I think I see what the problem could be: creating the model touches some global state, so this might not be thread-safe? If so this should be fixed. Also, have you tried the same code in Python 3?
Spacy 2.1.3, model version: 2.1.0, python 2.7. Haven't tried on python 3.
I managed to workaround the problem by loading the model first on 1 thread:
spacy.load("en_core_web_sm")
And only after the model was loaded in 1 thread, access it on many threads.
If you can make it safer that also concurrent .load functions will work that would be great and safe.
@ndvbd Thanks for the report, I'll look into that.
This was indeed an annoying problem, which should now be fixed in Thinc v7.0.5. Inside the thinc/neural/_classes/model.py module, I've changed the operators dict to be in thread-local storage. I also added a test which failed previously, and which passed after my patch.
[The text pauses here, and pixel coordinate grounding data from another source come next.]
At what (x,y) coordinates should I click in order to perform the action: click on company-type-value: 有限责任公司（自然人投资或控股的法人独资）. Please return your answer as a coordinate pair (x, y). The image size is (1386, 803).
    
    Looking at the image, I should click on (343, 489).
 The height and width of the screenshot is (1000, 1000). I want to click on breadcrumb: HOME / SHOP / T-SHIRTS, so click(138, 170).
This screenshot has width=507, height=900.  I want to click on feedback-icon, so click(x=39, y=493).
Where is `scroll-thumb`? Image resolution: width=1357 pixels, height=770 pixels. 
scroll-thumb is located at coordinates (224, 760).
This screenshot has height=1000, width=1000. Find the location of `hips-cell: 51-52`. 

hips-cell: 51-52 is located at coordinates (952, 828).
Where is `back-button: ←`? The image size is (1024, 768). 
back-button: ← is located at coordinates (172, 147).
Still, there could be other problems I'm missing. Please do report if there are further problems. I already suspect we'll see a problem with models that use word vectors, as I think those touch some global state as well.
Great stuff.
This thread has been automatically locked since there has not been any recent activity after it was closed. Please open a new issue for related bugs.